§ DOCUMENT PASSAGE:

____

Yeah being in the heart of the house changes things. 

The police officer we met with talked about the importance of thinking about what you would do. How could you run? How would you fight? How would you hide? Having a thoughtful conversation about it with the police and your crew means the information will be there if you ever need to use it. Maybe you need to hide a baseball bat at the FOH position. Would self defense courses be worth it? What about ways to better secure doors? etc...


----------



## Charles Heetbrink (Oct 11, 2017)

Active shooter training should be followed up by Mass Casualty Incident training, if possible. Schools seem to like ALICE here in the PNW.


----------



## manuallyfocused (Oct 11, 2017)

I teach at a private Jewish high school, in a former Jewish community center in an area where a JCC was the target of an active shooter incident a few years ago. As you can imagine, we have a very visible security presence as well as lockdown drills, active shooter training, and a very involved Facilities manager (sometimes too involved!) who is constantly looking for ways to keep us safe. Of course, we have issues with student access to the auditorium and other spaces they shouldn't be in by themselves, but we're working on it.

____

§ STORED DATA:
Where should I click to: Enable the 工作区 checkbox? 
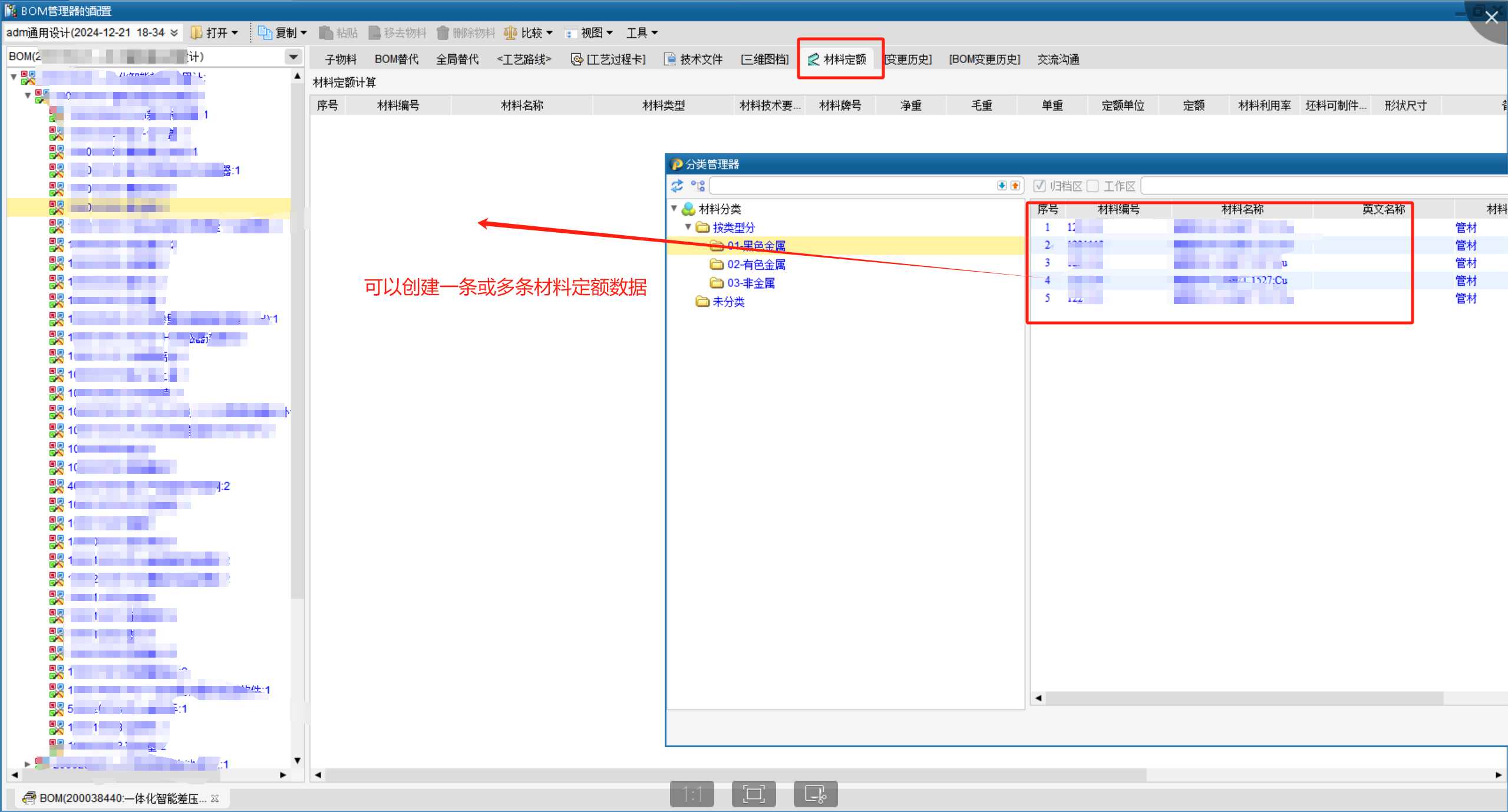click(x=1093, y=186)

____

Copy the stretch of the forum thread from "I teach at a" through "working on it.", renaming "Facilities manager" to "building supervisor". The data play no part in the work here.

I teach at a private Jewish high school, in a former Jewish community center in an area where a JCC was the target of an active shooter incident a few years ago. As you can imagine, we have a very visible security presence as well as lockdown drills, active shooter training, and a very involved building supervisor (sometimes too involved!) who is constantly looking for ways to keep us safe. Of course, we have issues with student access to the auditorium and other spaces they shouldn't be in by themselves, but we're working on it.